Dictionary of National Biography, 1885-1900/Goulston, Theodore
GOULSTON or GULSTON, THEODORE, M.D. (1572–1632), physician, son of William Goulston, rector of Wymondham, Leicestershire, was born in 1572. He entered at Merton College, Oxford, was elected a fellow in 1596, and graduated M.A. 8 July 1600, and M.D. 30 April 1610. He had before practised at Wymondham, and after taking his final degree settled as a physician in the parish of St.
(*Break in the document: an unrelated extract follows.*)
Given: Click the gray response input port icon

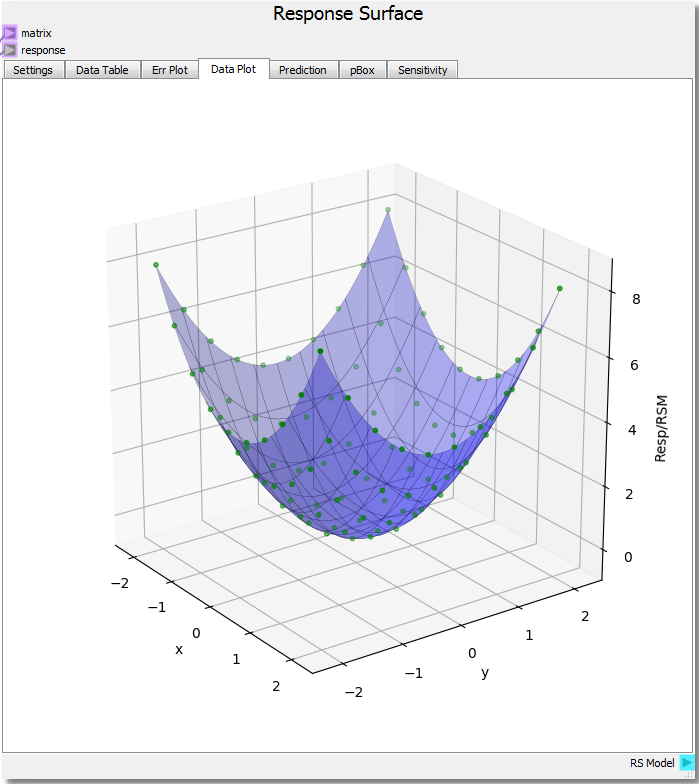Looking at the screenshot, I should [x=9, y=50].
Martin-extra-Ludgate in London, and was admitted a fellow of the College of Physicians 29 Dec. 1611. He was elected censor in 1615, 1616, 1625, and 1626. In 1619 he published in London 'Versio Latina et Paraphrasis in Aristotelis Rhetoricam,' with a dedication to Prince Charles in Latin prose, and his notes and Latin version were reprinted in the edition of the Greek text published at Cambridge in 1696. In 1623 he published 'Aristotelis de Poetica liber Latine conversus et analytica methodo illustratus,' with a dedication in Latin verse to Prince Charles. He also wrote 'Versio, variae lectiones, et annotationes criticae in opuscula varia Galeni,' which was published in 1640, with a preface by his friend Thomas Gataker [q. v.] He had in his own time a well-earned reputation for general learning and a considerable practice as a physician. He died at his house in St. Martin's on Ludgate Hill 4 May 1632, and by his will, dated 26 April 1632, left 200l. to the College of Physicians of London to found a lectureship, to be held in each year by one of the four youngest doctors of the college. These lectures have been annually delivered since 1639, to the great advantage of medicine in England.
[Munk's Coll. of Phys. i. 157; Wood's Athenae Oxon.; Works.]